→ Material
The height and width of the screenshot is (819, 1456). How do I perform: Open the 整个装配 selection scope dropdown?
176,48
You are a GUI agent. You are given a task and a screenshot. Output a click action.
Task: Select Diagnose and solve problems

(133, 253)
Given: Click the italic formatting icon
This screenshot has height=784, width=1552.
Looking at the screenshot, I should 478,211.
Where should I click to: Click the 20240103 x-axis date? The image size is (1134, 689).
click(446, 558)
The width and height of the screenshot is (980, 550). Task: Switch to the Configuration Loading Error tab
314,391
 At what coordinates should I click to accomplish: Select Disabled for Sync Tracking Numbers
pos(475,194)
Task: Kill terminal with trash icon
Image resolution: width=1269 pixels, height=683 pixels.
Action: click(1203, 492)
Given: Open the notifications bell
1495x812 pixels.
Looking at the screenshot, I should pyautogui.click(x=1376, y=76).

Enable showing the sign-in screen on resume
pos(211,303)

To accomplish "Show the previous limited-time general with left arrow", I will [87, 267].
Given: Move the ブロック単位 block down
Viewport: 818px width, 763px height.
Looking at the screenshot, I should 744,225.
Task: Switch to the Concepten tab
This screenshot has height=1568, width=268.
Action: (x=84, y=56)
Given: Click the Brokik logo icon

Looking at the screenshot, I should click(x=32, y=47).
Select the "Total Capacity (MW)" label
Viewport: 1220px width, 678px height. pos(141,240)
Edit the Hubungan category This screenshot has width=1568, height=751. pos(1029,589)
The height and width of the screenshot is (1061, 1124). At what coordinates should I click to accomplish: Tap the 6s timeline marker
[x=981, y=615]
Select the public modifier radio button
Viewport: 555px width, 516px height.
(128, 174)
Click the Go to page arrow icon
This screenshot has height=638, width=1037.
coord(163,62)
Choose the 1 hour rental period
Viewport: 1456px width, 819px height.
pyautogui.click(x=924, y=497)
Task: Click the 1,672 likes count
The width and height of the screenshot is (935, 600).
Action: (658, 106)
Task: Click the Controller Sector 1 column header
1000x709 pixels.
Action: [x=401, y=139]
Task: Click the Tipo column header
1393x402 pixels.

→ Task instructions
Could you rewrite all the records above, putting "column heading" wherever "column header" appears and keeping everything else as it is?

→ Response below
The height and width of the screenshot is (819, 1456). How do I perform: Open the 整个装配 selection scope dropdown?
176,48
You are a GUI agent. You are given a task and a screenshot. Output a click action.
Task: Select Diagnose and solve problems

(133, 253)
Given: Click the italic formatting icon
This screenshot has height=784, width=1552.
Looking at the screenshot, I should 478,211.
Where should I click to: Click the 20240103 x-axis date? The image size is (1134, 689).
click(446, 558)
The width and height of the screenshot is (980, 550). Task: Switch to the Configuration Loading Error tab
314,391
 At what coordinates should I click to accomplish: Select Disabled for Sync Tracking Numbers
pos(475,194)
Task: Kill terminal with trash icon
Image resolution: width=1269 pixels, height=683 pixels.
Action: click(1203, 492)
Given: Open the notifications bell
1495x812 pixels.
Looking at the screenshot, I should pyautogui.click(x=1376, y=76).

Enable showing the sign-in screen on resume
pos(211,303)

To accomplish "Show the previous limited-time general with left arrow", I will [87, 267].
Given: Move the ブロック単位 block down
Viewport: 818px width, 763px height.
Looking at the screenshot, I should 744,225.
Task: Switch to the Concepten tab
This screenshot has height=1568, width=268.
Action: (x=84, y=56)
Given: Click the Brokik logo icon

Looking at the screenshot, I should click(x=32, y=47).
Select the "Total Capacity (MW)" label
Viewport: 1220px width, 678px height. pos(141,240)
Edit the Hubungan category This screenshot has width=1568, height=751. pos(1029,589)
The height and width of the screenshot is (1061, 1124). At what coordinates should I click to accomplish: Tap the 6s timeline marker
[x=981, y=615]
Select the public modifier radio button
Viewport: 555px width, 516px height.
(128, 174)
Click the Go to page arrow icon
This screenshot has height=638, width=1037.
coord(163,62)
Choose the 1 hour rental period
Viewport: 1456px width, 819px height.
pyautogui.click(x=924, y=497)
Task: Click the 1,672 likes count
The width and height of the screenshot is (935, 600).
Action: (658, 106)
Task: Click the Controller Sector 1 column heading
1000x709 pixels.
Action: [x=401, y=139]
Task: Click the Tipo column heading
1393x402 pixels.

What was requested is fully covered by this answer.